::: RECORDS SHOWN :::
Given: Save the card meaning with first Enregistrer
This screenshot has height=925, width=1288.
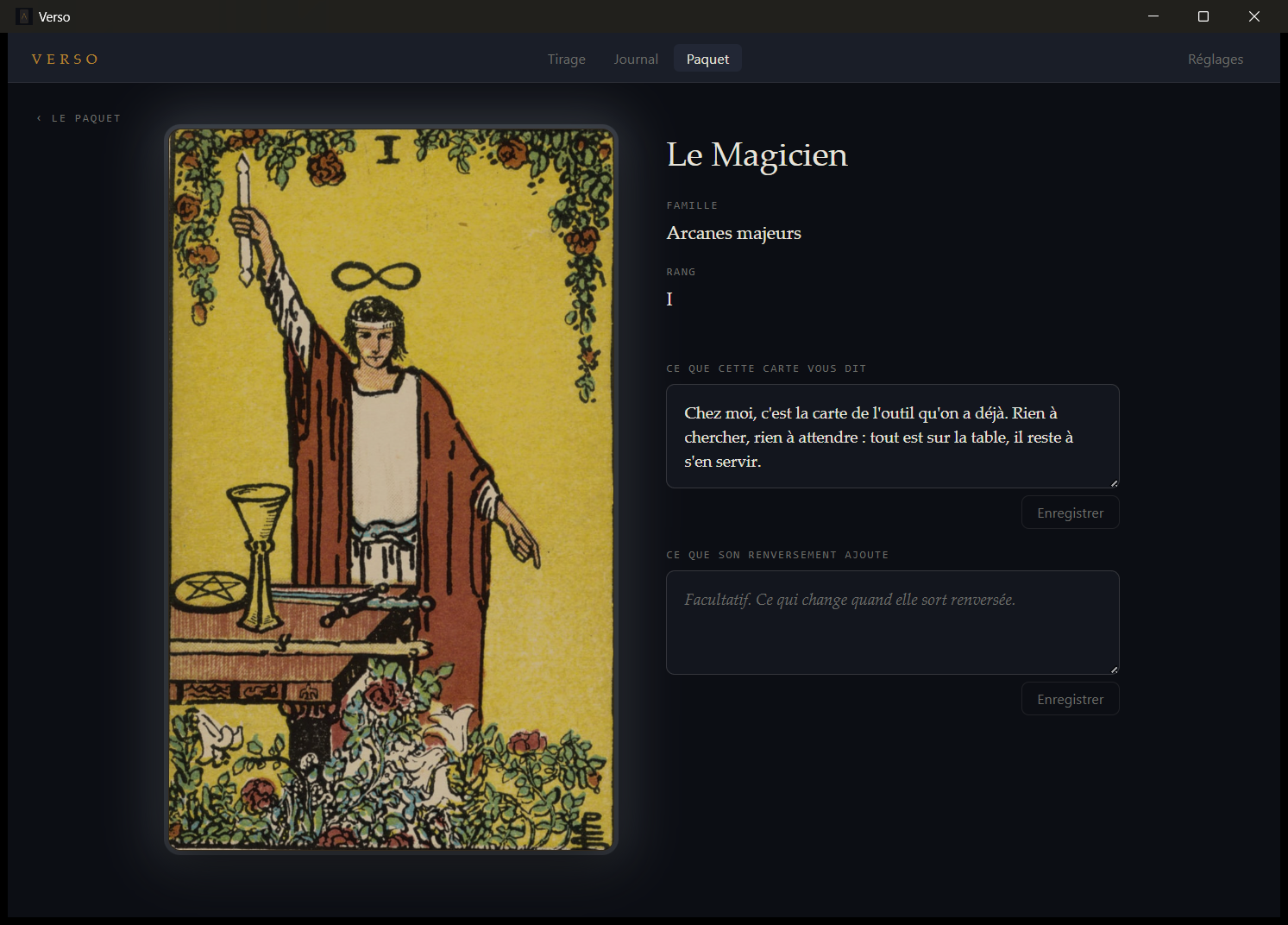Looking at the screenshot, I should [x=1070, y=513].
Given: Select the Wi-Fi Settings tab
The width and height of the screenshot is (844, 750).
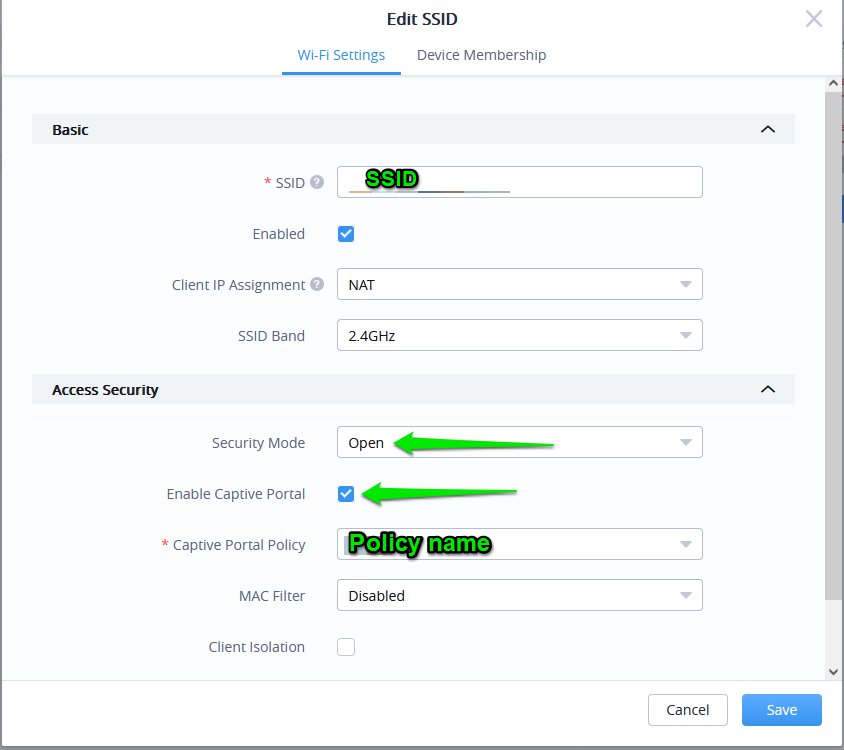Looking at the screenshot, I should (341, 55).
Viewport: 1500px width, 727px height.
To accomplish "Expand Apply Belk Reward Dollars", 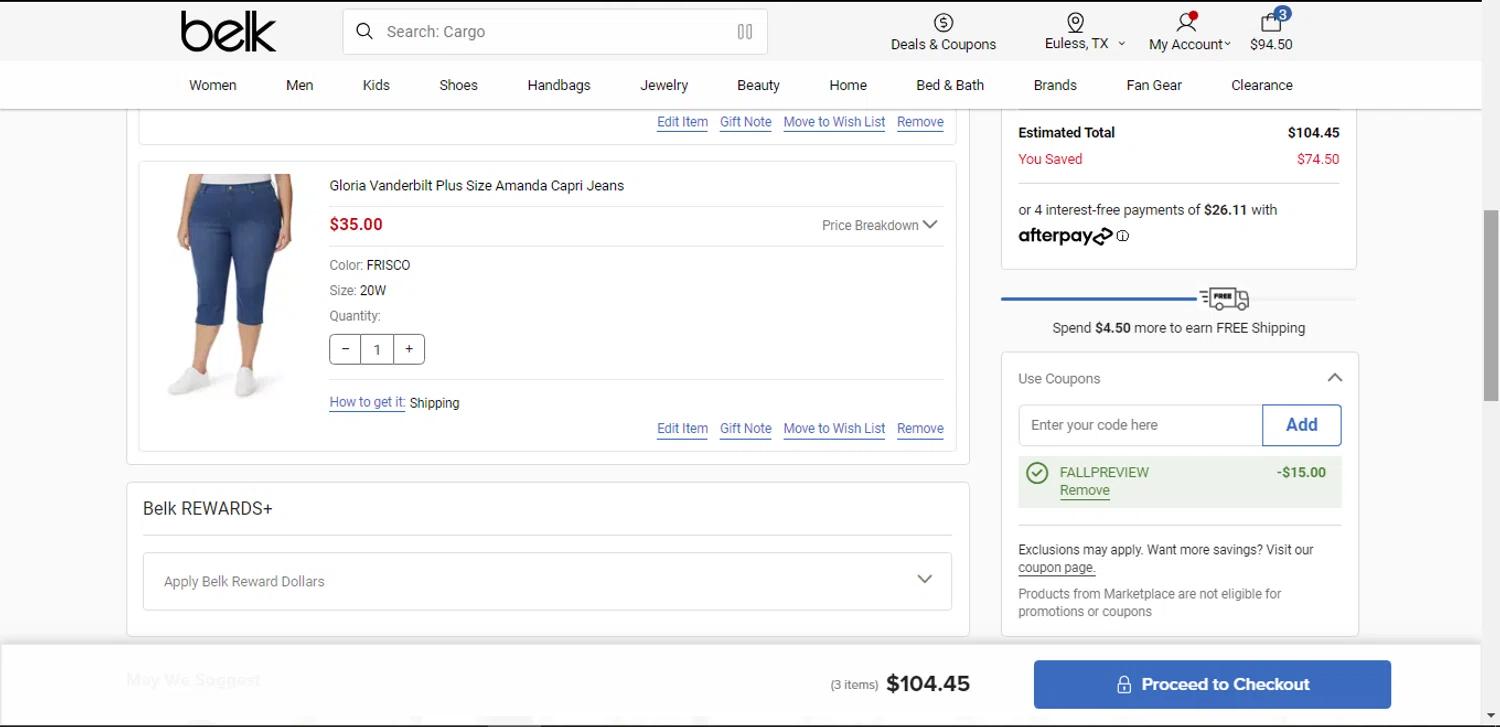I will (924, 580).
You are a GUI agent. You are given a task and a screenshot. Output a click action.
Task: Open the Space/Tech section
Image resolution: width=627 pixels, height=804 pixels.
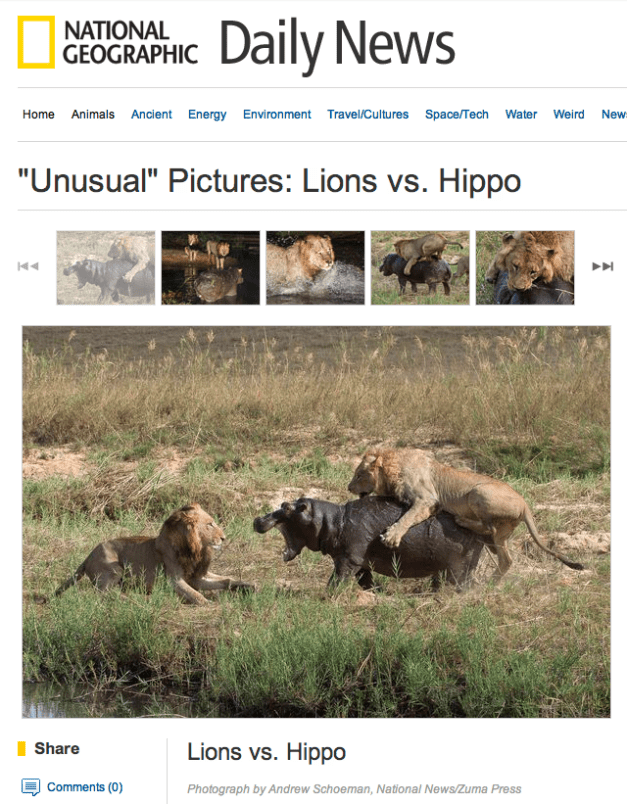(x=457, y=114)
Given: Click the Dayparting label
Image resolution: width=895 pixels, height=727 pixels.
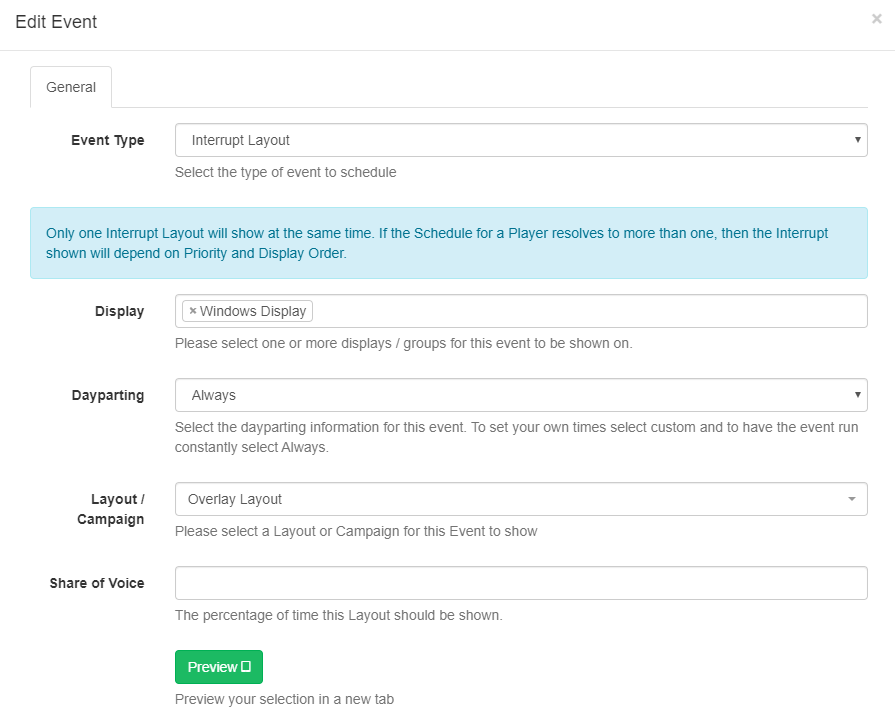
:::
> WHAT IS EXPECTED
In the answer, give only the lines from the one containing "Task: Open the Space/Tech section" through the end of the records above, each reproduced exactly. Include no pictures.

> REPLY
Task: Open the Space/Tech section
Image resolution: width=627 pixels, height=804 pixels.
(x=457, y=114)
Given: Click the Dayparting label
Image resolution: width=895 pixels, height=727 pixels.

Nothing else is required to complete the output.